GOLPISMO E AUTOGOLPE
Se há uma permanência na história brasileira é a do golpismo.
Nossa história republicana sempre foi marcada por rupturas institucionais. A
Proclamação da República Brasileira, também referida na história como Golpe Republicano, foi liderada
em 1889 pelo Marechal Deodoro e um grupo de militares do exército brasileiro
que destituiu o então chefe de Estado, imperador D. Pedro II.
Em 1891 Deodoro enfrentou a oposição, fechando o Congresso e
governando com o estado de sítio. Foi um
primeiro autogolpe da República que nascia. Obrigado a renunciar, assumiu o
vice Floriano Peixoto que deveria convocar as eleições, o que não o fez
aferrando-se ao poder, governou como ditador. Foi outro autogolpe.
Em 1937 Getúlio Vargas
realizou um autogolpe dos mais bem sucedidos na historia brasileira, impondo o
Estado Novo, e governando com poderes ditatoriais por oito anos, até 1945.
Em agosto de 1961, quando Jânio Quadros renunciou pretendia
voltar nos braços do povo, como acontecera com o general Charles de Gaulle na
França. O autogolpe desta vez falhou.
Assim chegamos ao golpe civil-militar de 1964, onde foi
destituído o presidente João Goulart, assumindo Castelo Branco que deveria
convocar eleições em 1965, mas que ampliou seu mandato até 1967. Daí, se
iniciou uma sequência de autogolpes dentro do próprio regime militar. Costa e
Silva, já em 1968 decreta o AI-5, fechando o Congresso e implantando um dos
períodos mais repressivos da ditadura.
Com a morte de Costa e Silva, deveria assumir seu
vice-presidente, o civil Pedro Aleixo, mas, num novo golpe, assumiu uma Junta
Militar que preparou a transição para o general Garrastazu Médici. Em um embate
entre a linha dura e a moderada das forças armadas, acabou assumindo o general
Geisel que fechou o Congresso. Na
sequência tivemos o general Figueiredo, que entregou o país, melancolicamente
falido para o primeiro governo Civil, o de José Sarney após a morte de Tancredo
Neves eleito pelo Congresso Nacional. Com a primeira eleição democrática já sob
a Constituição de 1988, assume o primeiro civil eleito, Fernando Collor de
Mello, logo cassado por corrupção.
Tivemos a partir daí com Itamar Franco, Fernando Henrique e
Lula um período de razoável estabilidade, até o segundo mandato da presidente
Dilma Rousseff, cassada pelo Congresso Nacional. O país então se dividiu gravemente, mobilizado
pela narrativa do PT de que impeachment era golpe. Esse tipo de narrativa pode
futuramente acabar sendo usado pelos seguidores de Bolsonaro seus antípodas.
As palavras são perigosas, pois sempre tem um contexto e
visam construir narrativas. Buscando significados, golpe de estado consiste
numa derrubada ilegal, de um Estado ou de uma ordem constitucional legítima. Já
um autogolpe é uma forma de golpe que ocorre quando o líder de um país, que
chegou ao poder através de meios legais, dissolve ou torna impotente o Congresso Nacional, anulando a Constituição e
suspendendo tribunais civis. Com essa compreensão entendo que contra Dilma não
houve um golpe, mas uma destituição dentro de todos os parâmetros constitucionais.

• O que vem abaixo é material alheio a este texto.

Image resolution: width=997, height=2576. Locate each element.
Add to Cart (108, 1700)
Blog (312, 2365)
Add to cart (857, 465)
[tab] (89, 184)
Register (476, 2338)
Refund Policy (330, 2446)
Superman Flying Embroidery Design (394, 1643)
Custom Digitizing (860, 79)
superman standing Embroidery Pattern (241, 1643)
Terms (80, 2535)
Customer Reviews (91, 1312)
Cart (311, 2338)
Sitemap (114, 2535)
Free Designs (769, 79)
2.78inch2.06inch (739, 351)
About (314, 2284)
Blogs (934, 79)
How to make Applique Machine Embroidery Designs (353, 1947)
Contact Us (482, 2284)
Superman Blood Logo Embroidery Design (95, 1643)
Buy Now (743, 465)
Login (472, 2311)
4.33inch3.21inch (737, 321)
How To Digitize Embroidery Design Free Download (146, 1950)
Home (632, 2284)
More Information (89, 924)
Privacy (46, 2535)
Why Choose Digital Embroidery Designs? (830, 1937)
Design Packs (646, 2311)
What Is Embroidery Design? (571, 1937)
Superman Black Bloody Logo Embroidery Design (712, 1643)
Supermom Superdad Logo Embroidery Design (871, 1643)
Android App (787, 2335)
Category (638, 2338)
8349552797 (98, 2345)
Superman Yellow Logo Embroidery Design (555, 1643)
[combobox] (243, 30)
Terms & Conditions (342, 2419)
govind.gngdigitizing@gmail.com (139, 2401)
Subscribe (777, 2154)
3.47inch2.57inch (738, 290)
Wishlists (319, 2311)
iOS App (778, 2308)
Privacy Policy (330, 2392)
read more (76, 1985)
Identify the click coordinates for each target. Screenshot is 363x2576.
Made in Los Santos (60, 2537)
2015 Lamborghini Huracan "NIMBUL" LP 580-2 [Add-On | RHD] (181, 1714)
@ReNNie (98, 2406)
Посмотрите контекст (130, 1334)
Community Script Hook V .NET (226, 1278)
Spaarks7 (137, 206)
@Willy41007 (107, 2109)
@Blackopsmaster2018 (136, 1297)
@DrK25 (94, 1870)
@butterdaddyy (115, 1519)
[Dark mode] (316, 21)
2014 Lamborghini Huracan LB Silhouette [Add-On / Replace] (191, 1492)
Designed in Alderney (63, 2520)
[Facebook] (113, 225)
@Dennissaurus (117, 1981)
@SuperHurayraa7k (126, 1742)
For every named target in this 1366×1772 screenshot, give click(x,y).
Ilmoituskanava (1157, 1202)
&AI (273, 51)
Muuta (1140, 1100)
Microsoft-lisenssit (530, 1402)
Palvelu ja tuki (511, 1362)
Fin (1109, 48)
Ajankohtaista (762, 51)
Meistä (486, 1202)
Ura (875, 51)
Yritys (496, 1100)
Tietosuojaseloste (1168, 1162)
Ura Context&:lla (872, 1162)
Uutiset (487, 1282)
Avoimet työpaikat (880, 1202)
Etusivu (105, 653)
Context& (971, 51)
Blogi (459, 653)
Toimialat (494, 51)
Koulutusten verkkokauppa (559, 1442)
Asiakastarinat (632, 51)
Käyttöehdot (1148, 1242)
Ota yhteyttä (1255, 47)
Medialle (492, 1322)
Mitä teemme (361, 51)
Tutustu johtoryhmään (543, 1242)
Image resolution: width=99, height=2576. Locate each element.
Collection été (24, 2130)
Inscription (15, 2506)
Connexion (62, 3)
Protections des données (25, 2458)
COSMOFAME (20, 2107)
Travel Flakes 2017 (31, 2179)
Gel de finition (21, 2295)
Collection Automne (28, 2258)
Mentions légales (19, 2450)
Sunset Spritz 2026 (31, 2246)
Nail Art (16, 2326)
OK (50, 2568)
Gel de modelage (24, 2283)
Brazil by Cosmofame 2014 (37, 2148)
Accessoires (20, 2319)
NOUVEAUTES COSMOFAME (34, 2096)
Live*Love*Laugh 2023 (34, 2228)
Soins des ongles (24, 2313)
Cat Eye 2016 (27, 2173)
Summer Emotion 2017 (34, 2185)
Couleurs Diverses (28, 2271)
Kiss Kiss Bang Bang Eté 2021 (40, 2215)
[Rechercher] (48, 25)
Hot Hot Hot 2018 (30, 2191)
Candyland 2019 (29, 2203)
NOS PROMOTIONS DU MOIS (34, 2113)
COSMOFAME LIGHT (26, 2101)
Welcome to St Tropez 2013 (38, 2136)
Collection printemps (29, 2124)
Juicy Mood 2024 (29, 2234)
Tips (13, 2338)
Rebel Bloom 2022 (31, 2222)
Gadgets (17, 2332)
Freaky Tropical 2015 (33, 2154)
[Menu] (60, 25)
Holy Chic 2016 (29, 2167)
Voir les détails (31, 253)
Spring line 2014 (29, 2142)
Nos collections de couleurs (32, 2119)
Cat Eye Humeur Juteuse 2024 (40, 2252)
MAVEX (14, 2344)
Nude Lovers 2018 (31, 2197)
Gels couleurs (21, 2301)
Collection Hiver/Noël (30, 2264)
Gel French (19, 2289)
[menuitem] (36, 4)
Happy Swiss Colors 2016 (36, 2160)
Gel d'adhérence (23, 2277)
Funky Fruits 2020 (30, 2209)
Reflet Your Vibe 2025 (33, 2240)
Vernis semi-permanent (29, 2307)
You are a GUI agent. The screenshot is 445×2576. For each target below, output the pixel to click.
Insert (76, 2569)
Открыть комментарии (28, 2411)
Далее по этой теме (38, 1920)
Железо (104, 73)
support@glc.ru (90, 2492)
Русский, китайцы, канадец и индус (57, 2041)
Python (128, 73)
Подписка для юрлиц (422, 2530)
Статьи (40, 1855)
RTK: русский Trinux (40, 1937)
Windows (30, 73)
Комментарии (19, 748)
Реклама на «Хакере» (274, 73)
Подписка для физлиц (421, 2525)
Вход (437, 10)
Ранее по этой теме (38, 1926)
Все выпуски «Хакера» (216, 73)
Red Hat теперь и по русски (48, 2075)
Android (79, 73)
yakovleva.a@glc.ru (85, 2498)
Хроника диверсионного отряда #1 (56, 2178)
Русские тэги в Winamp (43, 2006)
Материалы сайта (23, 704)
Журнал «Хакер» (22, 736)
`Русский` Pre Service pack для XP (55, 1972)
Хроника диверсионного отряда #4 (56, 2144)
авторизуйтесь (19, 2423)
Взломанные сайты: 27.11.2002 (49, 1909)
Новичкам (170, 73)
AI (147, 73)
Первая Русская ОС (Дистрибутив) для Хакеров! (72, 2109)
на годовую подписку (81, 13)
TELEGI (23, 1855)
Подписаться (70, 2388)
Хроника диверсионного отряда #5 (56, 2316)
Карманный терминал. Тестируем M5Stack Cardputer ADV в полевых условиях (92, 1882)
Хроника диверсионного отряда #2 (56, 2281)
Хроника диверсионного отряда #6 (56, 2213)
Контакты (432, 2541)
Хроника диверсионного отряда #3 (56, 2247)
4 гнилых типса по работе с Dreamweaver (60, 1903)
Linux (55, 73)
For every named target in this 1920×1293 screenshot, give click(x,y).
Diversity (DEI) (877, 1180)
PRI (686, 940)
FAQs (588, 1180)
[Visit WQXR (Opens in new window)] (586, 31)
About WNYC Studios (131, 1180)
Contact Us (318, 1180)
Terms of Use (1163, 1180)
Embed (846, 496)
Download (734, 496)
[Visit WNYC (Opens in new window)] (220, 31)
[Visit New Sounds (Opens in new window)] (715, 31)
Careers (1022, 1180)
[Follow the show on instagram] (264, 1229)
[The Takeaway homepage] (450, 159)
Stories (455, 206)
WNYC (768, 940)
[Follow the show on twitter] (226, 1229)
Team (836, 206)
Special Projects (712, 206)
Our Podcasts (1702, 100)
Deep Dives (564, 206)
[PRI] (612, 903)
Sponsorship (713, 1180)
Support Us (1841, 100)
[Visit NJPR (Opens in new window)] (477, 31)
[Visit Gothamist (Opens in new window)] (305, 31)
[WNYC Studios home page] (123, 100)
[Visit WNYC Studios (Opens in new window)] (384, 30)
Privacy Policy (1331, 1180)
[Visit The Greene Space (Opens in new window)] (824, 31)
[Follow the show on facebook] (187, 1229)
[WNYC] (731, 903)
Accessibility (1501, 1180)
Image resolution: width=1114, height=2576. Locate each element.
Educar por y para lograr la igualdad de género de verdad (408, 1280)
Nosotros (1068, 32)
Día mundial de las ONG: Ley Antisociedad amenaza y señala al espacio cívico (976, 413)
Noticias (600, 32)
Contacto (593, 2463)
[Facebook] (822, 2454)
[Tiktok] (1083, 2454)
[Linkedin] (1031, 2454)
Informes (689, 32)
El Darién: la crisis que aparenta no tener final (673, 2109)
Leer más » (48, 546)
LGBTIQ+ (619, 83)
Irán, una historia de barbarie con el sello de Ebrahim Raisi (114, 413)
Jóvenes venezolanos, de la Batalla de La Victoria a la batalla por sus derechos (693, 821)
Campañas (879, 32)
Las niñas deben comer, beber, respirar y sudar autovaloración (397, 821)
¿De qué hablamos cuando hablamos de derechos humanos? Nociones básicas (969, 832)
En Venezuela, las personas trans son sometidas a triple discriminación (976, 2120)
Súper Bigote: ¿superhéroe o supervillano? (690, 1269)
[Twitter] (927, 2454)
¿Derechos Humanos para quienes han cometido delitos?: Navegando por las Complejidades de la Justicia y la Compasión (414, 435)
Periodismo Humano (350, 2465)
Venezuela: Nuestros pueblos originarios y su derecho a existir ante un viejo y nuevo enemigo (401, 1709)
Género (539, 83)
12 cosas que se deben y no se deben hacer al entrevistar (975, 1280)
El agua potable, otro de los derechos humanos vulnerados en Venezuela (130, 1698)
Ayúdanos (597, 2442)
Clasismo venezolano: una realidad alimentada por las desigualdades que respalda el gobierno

Em 2018 surge em cena o capitão Bolsonaro, vindo de uma longa
tradição parlamentar de defesa do golpe militar e até de elogios a torturadores
como o general Brilhante Ulstra. Tosco, o tenente terrorista que pretendeu
lançar bombas acabou sendo excluído do Exercito, como capitão, não tendo feito
nem o Curso de Estado Maior.
Bolsonaro, entretanto, teve inegável sucesso na organização
de um movimento reacionário, de massas, de extrema direita, que mobiliza até
agora cegas paixões. Já na campanha, seu filho Eduardo Bolsonaro, assinalava
confrontos institucionais dizendo que para fechar o Supremo bastava mandar um
soldado e um cabo, que não precisava nem um jipe.
Já no governo, não tem um mês em que o Capitão Bolsonaro, com
seu governo militarizado, não comete uma provocação ao Congresso e ao Supremo e
toma medidas que favorecem a hipótese de um autogolpe, como o controle das
polícias militares, com o afrouxamento do controle de armas e o incentivo de
suas milícias para que cometam atos de desatinos contra as instituições
democráticas.
Bolsonaro se encontra hoje sobre forte pressão da CPI do
Covid, que pode leva-lo ao impeachment. Está sem saída. Segundo o general
chinês Sun Tsu um adversário sem saída, lutará ainda mais desesperadamente.
Portanto é hora do cuidado extremo com a democracia. Uma eventual tentativa de golpe, não está
afastada da nossa tradição política.